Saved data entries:
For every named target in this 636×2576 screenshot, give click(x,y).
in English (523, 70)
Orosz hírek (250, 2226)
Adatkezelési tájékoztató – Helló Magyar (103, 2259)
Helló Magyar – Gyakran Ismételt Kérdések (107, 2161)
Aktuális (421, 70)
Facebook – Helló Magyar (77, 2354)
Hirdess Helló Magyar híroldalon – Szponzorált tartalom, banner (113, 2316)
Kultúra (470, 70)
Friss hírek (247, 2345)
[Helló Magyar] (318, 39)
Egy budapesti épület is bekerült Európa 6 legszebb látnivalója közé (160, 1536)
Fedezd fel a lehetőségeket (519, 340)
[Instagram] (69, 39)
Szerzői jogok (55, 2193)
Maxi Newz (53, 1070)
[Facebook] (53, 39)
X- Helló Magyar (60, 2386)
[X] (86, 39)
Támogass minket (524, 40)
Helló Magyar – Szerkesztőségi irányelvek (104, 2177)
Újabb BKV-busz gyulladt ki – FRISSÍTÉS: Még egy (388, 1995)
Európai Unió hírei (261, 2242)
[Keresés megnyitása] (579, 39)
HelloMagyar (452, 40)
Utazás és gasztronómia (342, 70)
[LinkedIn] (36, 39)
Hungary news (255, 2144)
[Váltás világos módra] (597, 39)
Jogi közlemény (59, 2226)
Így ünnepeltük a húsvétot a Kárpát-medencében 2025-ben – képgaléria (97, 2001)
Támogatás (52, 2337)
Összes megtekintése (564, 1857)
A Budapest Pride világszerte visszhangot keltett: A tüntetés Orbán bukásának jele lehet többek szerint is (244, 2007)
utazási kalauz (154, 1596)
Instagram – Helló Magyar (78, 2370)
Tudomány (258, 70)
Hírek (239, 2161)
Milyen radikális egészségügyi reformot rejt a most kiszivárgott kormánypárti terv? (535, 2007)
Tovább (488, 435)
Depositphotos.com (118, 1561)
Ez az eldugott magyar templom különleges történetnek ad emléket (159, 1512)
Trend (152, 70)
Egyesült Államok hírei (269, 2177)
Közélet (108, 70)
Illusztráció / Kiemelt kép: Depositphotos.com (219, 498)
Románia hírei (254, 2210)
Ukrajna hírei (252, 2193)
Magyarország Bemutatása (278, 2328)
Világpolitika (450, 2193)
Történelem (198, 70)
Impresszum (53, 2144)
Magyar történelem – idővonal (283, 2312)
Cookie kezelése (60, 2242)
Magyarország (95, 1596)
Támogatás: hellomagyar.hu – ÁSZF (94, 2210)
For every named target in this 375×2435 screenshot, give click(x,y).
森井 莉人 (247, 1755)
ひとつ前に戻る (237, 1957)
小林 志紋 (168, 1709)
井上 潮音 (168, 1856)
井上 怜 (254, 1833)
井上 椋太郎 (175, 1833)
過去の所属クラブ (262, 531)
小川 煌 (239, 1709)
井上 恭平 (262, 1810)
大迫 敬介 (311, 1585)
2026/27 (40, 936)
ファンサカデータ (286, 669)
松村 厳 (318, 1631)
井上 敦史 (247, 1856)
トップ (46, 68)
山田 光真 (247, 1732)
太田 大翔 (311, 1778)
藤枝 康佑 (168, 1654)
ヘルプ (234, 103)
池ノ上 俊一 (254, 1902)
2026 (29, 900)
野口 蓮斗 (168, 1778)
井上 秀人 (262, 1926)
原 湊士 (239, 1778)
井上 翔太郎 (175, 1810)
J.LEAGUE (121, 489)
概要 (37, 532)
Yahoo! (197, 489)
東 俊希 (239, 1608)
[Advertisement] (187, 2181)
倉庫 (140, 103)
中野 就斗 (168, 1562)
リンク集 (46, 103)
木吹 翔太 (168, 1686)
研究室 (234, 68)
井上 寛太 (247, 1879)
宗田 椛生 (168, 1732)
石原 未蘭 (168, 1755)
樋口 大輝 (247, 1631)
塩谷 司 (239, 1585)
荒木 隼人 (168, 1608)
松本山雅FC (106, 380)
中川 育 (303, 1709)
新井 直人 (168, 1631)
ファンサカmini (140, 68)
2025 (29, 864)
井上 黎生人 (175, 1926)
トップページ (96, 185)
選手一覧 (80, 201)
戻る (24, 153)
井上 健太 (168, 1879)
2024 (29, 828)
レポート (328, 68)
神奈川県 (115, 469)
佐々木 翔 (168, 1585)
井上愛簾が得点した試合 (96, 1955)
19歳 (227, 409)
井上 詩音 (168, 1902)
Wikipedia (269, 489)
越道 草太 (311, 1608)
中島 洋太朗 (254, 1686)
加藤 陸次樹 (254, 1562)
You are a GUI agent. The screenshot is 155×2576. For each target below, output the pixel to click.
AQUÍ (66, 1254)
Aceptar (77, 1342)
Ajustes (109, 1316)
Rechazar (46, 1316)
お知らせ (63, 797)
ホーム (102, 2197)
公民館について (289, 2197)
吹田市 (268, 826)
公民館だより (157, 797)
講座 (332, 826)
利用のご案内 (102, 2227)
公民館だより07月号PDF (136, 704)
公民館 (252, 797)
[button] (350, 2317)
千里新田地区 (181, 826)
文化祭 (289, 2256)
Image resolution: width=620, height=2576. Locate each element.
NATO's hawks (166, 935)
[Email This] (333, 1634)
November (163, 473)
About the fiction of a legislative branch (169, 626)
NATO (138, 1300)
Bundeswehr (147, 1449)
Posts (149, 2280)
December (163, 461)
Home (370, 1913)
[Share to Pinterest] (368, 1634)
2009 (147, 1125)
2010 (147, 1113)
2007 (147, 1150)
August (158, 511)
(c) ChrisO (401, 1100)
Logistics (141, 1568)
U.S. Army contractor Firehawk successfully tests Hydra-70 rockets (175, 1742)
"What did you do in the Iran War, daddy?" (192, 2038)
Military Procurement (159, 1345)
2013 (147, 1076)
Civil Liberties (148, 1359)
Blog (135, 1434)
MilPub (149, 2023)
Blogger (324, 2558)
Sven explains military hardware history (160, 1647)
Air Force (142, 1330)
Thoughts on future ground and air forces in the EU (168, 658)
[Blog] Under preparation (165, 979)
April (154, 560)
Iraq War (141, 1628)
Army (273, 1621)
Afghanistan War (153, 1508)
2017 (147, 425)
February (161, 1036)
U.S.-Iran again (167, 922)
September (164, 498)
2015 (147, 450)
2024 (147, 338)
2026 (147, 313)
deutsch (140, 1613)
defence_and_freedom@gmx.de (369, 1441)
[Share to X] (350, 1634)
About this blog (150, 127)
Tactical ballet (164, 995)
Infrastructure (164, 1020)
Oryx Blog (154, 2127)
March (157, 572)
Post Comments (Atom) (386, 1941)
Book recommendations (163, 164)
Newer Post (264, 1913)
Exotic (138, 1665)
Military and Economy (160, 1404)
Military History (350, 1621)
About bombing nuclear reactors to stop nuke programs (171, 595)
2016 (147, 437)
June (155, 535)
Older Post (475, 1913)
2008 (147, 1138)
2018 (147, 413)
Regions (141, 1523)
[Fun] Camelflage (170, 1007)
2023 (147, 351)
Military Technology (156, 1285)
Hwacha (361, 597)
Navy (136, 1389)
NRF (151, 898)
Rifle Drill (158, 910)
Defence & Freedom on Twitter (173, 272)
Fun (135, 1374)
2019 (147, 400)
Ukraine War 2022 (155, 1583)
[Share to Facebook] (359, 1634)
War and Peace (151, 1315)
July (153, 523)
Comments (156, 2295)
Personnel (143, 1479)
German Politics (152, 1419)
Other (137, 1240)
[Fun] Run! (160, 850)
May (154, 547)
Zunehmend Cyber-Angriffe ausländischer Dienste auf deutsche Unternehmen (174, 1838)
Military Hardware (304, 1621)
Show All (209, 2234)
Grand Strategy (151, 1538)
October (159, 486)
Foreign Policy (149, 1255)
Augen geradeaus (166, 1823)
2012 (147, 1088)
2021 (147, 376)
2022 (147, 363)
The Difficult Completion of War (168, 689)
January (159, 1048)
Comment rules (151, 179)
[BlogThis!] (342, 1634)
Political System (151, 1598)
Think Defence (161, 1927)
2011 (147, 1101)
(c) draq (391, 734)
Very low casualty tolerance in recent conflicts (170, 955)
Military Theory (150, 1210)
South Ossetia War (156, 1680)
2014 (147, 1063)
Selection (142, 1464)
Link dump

TASK ITEM:
What is the number of lines above that hold the string "every"? Answer with that number alone.

RESULT:
2